RENTON - In the end, Matt Hasselbeck had to prove he was healthy.
And the Seattle veteran quarterback passed the test, with Pete Carroll finally telling reporters after practice on Thursday that Hasselbeck will start on Saturday against the visiting New Orleans Saints in the NFC Wild Card playoff game.
Hasselbeck suffered a strained hip during the first quarter of the Tampa Bay game two weeks ago, and sat out last week as reserve quarterback Charlie Whitehurst led the Seahawks to a 16-6 victory that clinched a postseason berth.
Carroll said he made the decision that Hasselbeck was ready to go after watching film from Wednesday’s practice. The Seattle coach added that Hasselbeck has been the starter all along, and that he just wanted to make sure that he had recovered from the hip injury.
“Last week, he did everything he could (to get healthy),” Carroll said. “He was a warrior about it. He would have gone if we’d called on him, but it was better that we didn’t have to do that and in that event. Charlie came through and did a great job for us. So we know we have two really good guys that can play the football game and we feel confident that both those guys can give us a chance to win.”
Carroll said Hasselbeck’s playoff experience was a factor in his decision. Hasselbeck is 4-5 in the postseason, including leading the Seahawks to their only Super Bowl appearance five seasons ago. He has thrown for 2,211 yards, 11 touchdowns and eight interceptions in the playoffs, and has a 79.9 passer rating.
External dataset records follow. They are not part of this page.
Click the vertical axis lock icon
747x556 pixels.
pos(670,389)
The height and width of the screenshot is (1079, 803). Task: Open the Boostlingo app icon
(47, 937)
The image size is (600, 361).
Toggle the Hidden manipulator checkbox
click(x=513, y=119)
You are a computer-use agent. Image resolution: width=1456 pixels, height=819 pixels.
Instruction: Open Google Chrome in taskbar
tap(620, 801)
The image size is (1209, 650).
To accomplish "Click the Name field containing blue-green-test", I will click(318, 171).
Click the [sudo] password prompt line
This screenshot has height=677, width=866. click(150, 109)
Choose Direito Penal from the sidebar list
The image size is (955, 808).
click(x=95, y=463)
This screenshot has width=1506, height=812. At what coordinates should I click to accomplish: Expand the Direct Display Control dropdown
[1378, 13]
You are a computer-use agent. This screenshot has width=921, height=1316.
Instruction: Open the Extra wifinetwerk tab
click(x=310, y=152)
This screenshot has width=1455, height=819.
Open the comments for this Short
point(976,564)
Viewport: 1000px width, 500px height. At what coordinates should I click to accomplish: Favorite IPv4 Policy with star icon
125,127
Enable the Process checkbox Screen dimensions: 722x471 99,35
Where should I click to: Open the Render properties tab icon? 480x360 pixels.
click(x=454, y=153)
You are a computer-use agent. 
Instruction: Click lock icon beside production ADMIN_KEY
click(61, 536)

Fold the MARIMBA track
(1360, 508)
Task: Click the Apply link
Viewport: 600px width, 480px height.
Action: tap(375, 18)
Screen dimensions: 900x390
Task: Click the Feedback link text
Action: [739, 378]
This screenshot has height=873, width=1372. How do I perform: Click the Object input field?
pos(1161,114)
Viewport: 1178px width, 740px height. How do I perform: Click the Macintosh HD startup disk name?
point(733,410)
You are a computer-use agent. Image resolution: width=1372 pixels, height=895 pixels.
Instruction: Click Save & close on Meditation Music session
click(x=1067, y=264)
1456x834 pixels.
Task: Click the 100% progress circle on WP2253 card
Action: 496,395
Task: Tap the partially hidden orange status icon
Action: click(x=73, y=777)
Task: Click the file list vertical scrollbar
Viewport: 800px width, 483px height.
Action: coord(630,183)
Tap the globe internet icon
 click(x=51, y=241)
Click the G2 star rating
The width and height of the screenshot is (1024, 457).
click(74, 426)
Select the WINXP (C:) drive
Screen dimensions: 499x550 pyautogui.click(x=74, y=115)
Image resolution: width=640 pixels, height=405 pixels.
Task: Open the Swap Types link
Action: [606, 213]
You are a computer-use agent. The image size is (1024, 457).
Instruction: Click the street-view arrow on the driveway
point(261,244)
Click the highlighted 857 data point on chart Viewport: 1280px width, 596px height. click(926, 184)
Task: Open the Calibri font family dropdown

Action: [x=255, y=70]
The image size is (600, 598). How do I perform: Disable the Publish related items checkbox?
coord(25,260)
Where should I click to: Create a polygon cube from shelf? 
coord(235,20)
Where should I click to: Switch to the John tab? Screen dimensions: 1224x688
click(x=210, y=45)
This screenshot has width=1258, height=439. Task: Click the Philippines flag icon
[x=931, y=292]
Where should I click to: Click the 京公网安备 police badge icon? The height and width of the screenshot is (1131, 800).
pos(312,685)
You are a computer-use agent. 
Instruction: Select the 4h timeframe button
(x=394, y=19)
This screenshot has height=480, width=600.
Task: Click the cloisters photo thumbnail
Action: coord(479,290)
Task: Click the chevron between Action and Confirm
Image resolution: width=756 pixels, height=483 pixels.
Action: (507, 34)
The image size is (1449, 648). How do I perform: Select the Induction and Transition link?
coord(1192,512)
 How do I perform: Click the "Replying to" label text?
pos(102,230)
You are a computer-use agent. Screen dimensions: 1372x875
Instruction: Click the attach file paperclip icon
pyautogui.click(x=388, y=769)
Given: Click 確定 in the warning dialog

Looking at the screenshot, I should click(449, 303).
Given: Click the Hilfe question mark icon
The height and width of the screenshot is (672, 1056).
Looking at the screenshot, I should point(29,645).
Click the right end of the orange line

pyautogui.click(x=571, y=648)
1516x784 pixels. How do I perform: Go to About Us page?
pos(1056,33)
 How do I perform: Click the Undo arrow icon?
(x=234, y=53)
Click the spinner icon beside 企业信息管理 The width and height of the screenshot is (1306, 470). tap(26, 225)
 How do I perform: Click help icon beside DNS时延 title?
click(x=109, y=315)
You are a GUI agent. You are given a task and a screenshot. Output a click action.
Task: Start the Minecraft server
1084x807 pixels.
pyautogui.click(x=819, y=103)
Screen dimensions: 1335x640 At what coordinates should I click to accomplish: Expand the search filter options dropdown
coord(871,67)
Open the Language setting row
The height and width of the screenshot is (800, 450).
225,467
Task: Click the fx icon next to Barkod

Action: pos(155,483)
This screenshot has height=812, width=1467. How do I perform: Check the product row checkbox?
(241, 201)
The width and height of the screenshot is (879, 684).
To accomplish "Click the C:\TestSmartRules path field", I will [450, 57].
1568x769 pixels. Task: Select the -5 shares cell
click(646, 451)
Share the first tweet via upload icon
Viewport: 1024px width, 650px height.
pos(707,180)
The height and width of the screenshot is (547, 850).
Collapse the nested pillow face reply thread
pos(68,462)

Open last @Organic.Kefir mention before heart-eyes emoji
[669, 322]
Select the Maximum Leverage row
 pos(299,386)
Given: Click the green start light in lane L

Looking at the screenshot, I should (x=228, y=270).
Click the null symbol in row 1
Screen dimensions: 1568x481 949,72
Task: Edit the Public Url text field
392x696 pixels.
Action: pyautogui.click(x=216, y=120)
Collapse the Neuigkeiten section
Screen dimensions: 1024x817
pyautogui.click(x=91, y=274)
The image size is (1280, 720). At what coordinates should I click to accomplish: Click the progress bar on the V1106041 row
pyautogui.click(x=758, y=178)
If Whitehurst had been called upon, it would be his third career start – and his first in the postseason.
Hasselbeck said he’s pleased to be back in the playoffs after a two-year absence. He said making sure he was healthy was the key.
“I really was just unsure about my health, and I was very unsure about that,” Hasselbeck said. “It wasn’t like I was you know, everyone was asking, and I just wasn’t really sure.
“I hadn’t really had anything like it. So that was the big question mark. I just did what I could – I just tried to work hard, and ice a lot, and do all that stuff.”
Although Whitehurst played well last week, receiver Ben Obomanu said it’s good to have Hasselbeck back.
“Matt has looked great in practice,” Obomanu said. “I think he showed determination to get back healthy, to go in the training room and do the things he needs to do. And he also gave us confidence and let us know all week long, regardless of what happens, he wants to give us confidence that if he is playing, he’s ready to go. He’s ready to make those plays and help contribute.”
Carroll said that receiver Brandon Stokley (head) is cleared to play. Meanwhile, offensive tackle Sean Locklear did not make it practice because he’s still dealing with a family matter. Carroll expected Locklear back Thursday evening but is prepared to start Stacy Andrews at right tackle. “Stacy had a great week,” Carroll said. “This is Stacy’s natural position. He was excited about the opportunity to play it all week long. We could play with Stacy right now. He would do fine for us. We still have to see how Sean is when he returns, because he’s been through a lot of stuff. But I’m counting on Sean to play for us.”
HERO OR ZERO?
A look at a player who can influence Saturday’s playoff game between the Seahawks and the New Orleans Saints:
DEFENSE: WILL SMITH
The defensive end is the Saints’ best pass-rushing threat. And yet, in the previous meeting with the Seahawks this season, Smith had little impact. He had two tackles and knocked down a pass. Not only did he not have a sack, but rookie left tackle Russell Okung also never allowed him to get close to quarterback Matt Hasselbeck, who by no random coincidence had his best game of the season. But Smith’s production was down the entire season. He had 13 sacks in 2009, and this season he has but 51/2. He has been bothered by a sore groin at times this season. But the real problem has been New Orleans’ lack of any other pass-rushing threat that often leaves Smith facing not only the opponent’s best offensive tackle but also a running back helping out as well.